De manière générale, Domènech a créé un plan carré autour de deux axes diagonaux, l’un nord-sud et l’autre est-ouest, qui forment une croix patente, emblème de l’ancien hôpital de la Santa Creu, à travers laquelle se résument et se symbolisent l’histoire hospitalière de Barcelone et les valeurs allégoriques du Moyen Âge.
En 1902, la construction des dix premiers bâtiments du complexe a commencé, selon un plan urbain différent de celui de l’Eixample. Chaque bâtiment était destiné à une spécialité différente. L’éclairage, la bonne ventilation et la décoration des pièces ont fait de l’Hospital de Santa Creu i Sant Pau un espace unique au monde, un nouveau modèle d’hôpital qui a introduit l’importance des espaces ouverts et de la lumière du soleil dans le traitement des patients.
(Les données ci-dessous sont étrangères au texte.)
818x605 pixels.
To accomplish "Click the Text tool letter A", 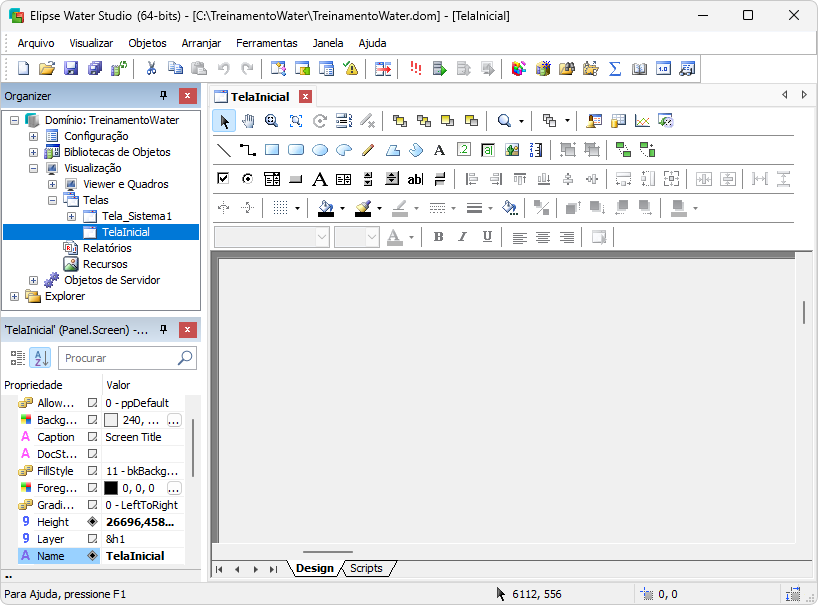I will pos(438,150).
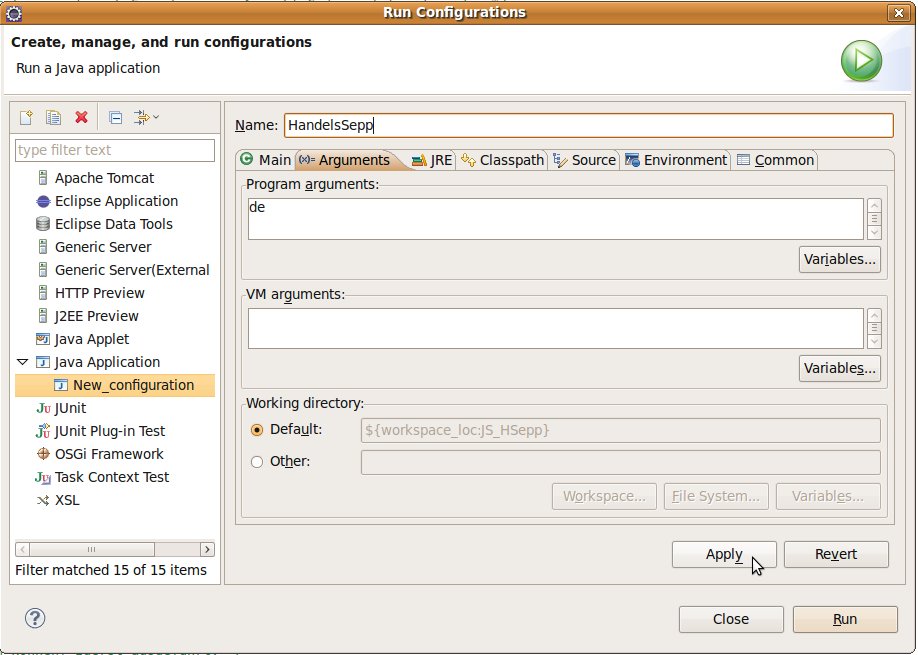The height and width of the screenshot is (655, 918).
Task: Click the duplicate configuration icon
Action: click(54, 118)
Après la mort de l’architecte, son fils, Pere Domènech i Roura, a repris l’exécution de l’œuvre dans sa phase finale. Le roi Alfonso XIII a inauguré l’hôpital de la Santa Creu i Sant Pau le 16 janvier 1930.
Au fil des ans, en plus d’être l’hôpital de référence pour le public, Sant Pau est devenu un point de référence important pour le patrimoine et la culture de Barcelone et de la Catalogne. En 1978, il a été déclaré monument historique-artistique et en 1997, site du patrimoine mondial de l’UNESCO.
L’augmentation de la demande de soins de santé et la détérioration structurelle des bâtiments ont montré que le complexe moderniste ne remplissait pas les conditions nécessaires pour maintenir la qualité des soins. C’est alors que l’on a commencé à envisager la nécessité de construire un nouvel hôpital, moderne et adapté à la pratique médicale contemporaine. Les bâtiments de Domènech i Montaner avaient atteint la fin de leur vie utile.
À l’automne 2009, l’activité de soins de santé a déménagé dans un bâtiment moderne situé sur la façade nord du complexe. Ainsi, le site Art nouveau a entamé une nouvelle phase. Une rénovation rigoureuse a permis de mettre en valeur l’œuvre de Domènech i Montaner, faisant de Sant Pau un centre de connaissances d’importance internationale et un nouveau point de référence culturel.